◆ Data shown:
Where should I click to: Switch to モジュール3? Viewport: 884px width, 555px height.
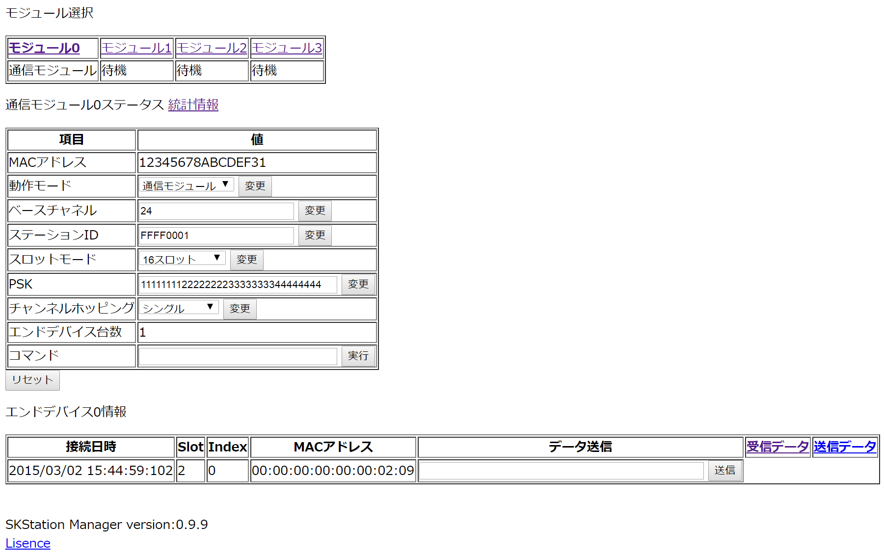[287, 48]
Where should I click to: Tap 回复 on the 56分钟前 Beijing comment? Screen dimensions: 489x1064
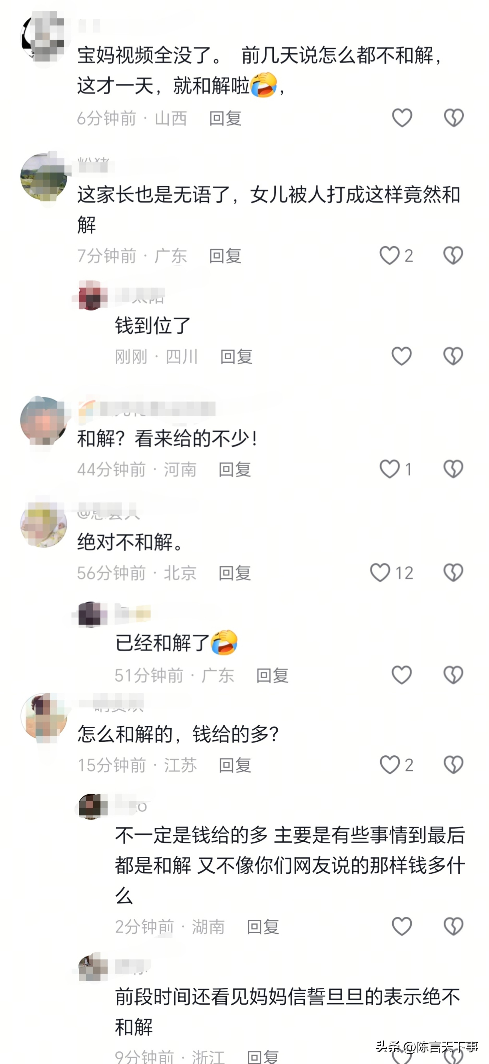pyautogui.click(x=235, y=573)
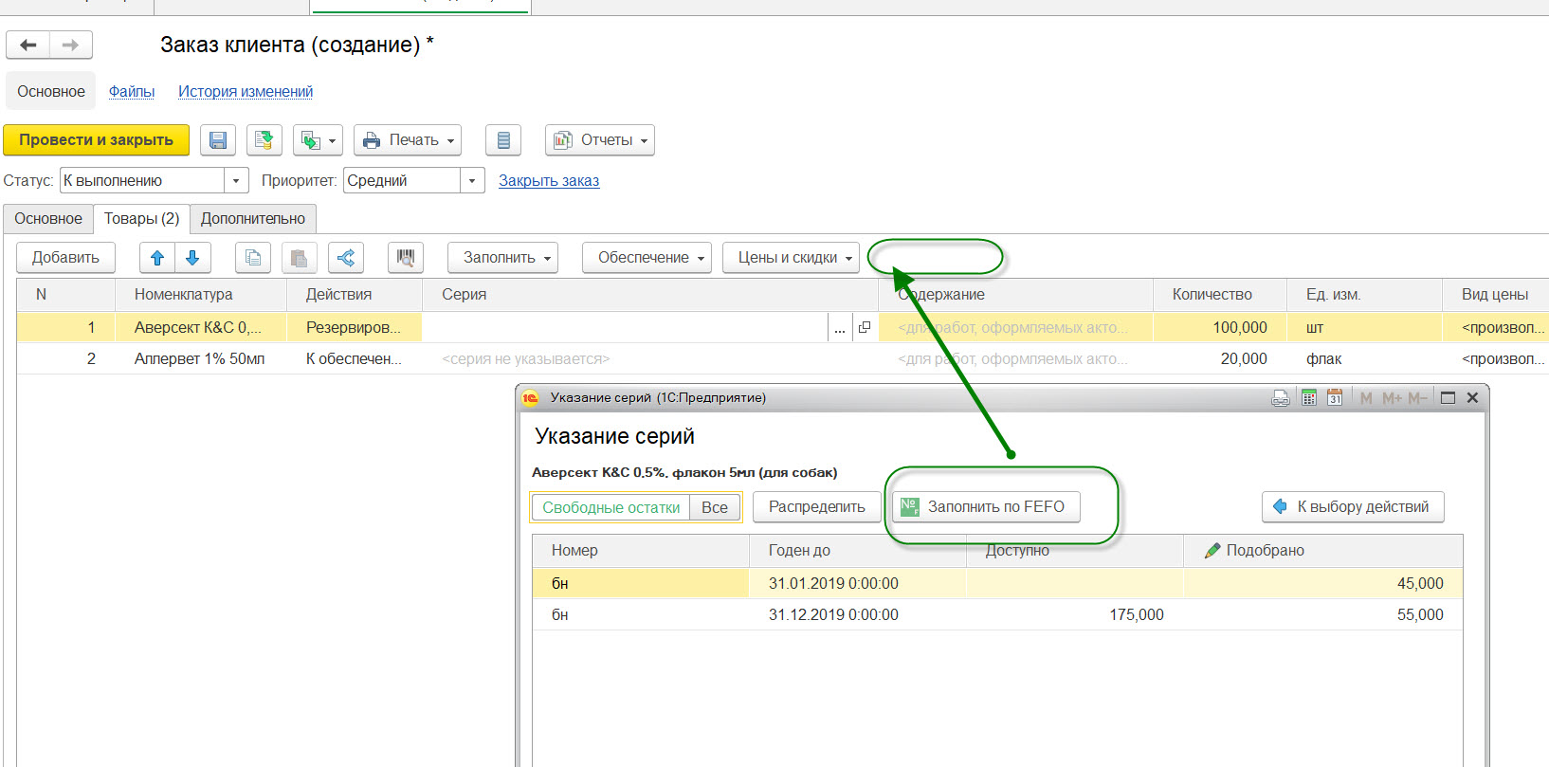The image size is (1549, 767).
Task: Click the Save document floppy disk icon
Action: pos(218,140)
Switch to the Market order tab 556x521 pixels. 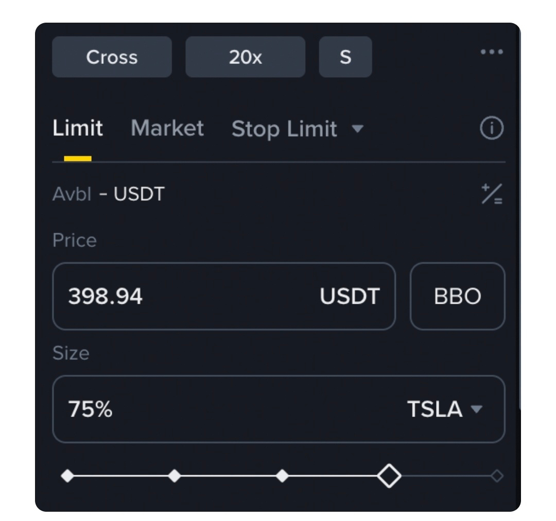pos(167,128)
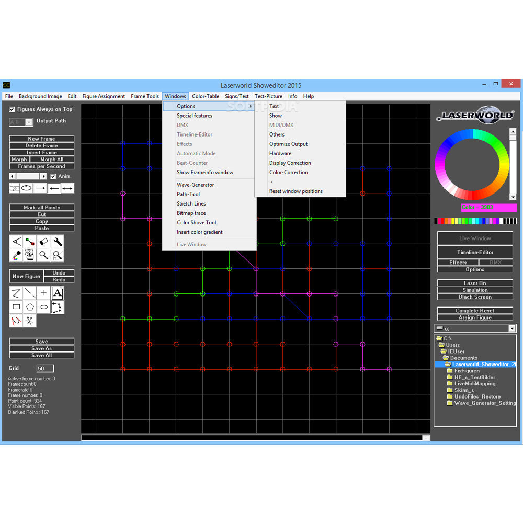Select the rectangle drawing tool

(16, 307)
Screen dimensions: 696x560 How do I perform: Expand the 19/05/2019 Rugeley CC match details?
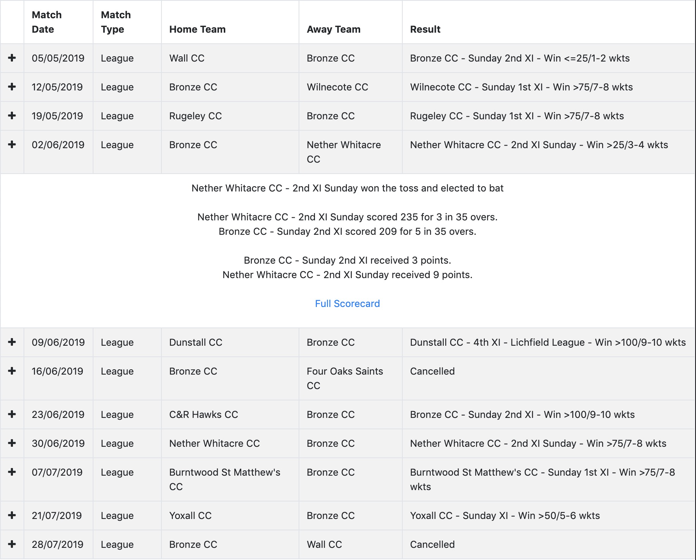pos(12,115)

--

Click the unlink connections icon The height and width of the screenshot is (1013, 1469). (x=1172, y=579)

--

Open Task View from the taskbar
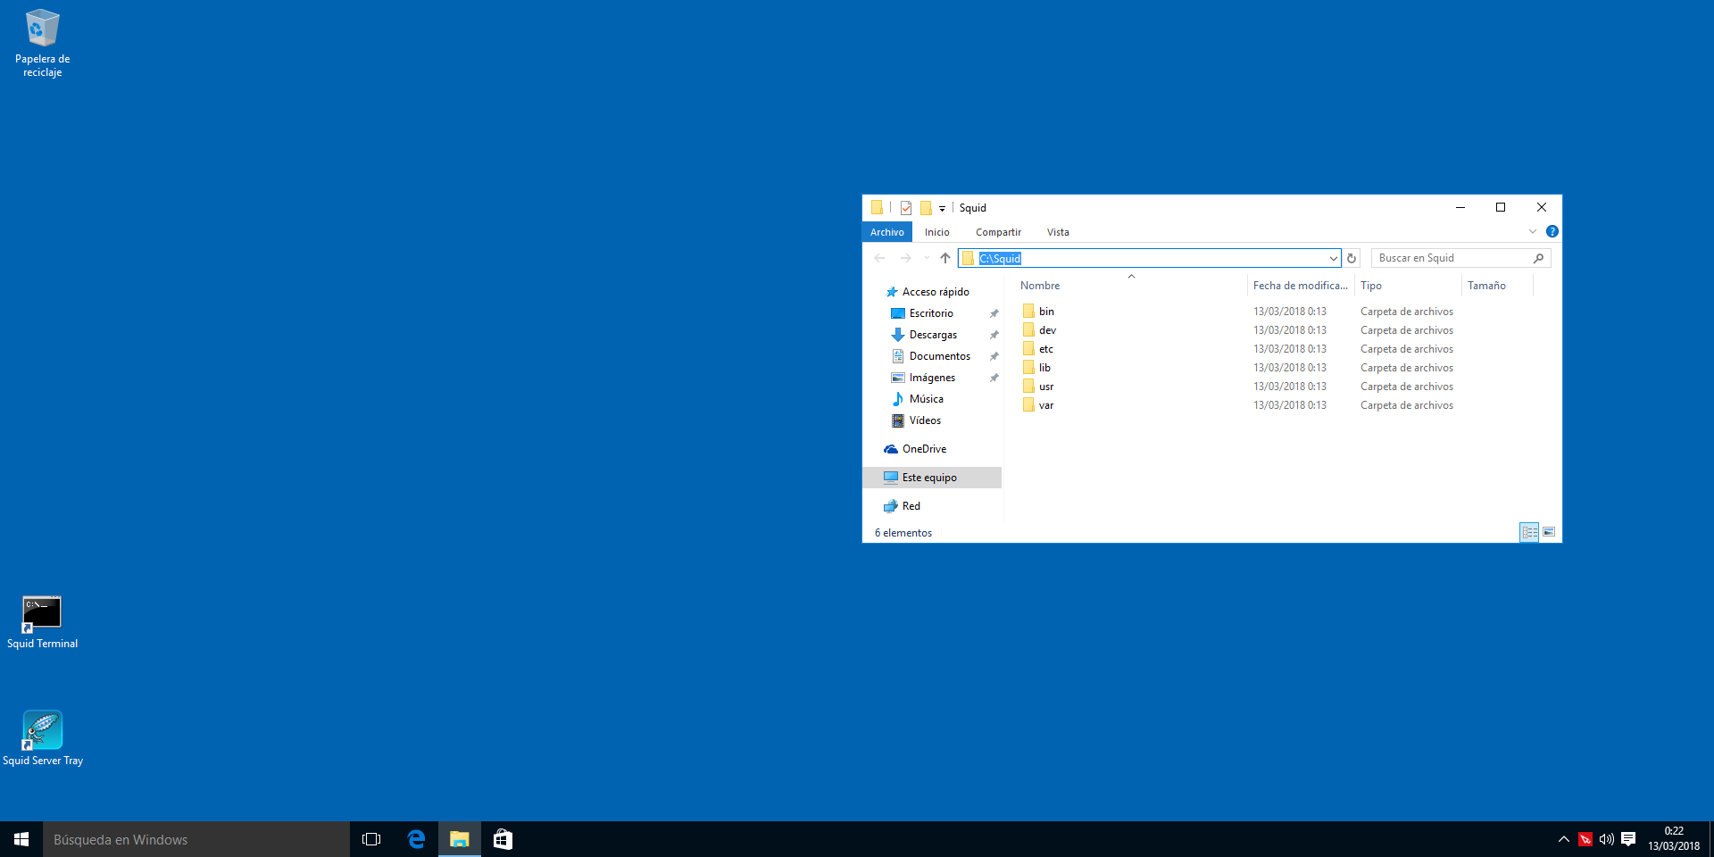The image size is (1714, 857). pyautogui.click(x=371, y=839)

◆ Exercise: Count how many lines in the rows above contain the word "should", matching case exactly. Reply with the number only.

◆ Finished task: 2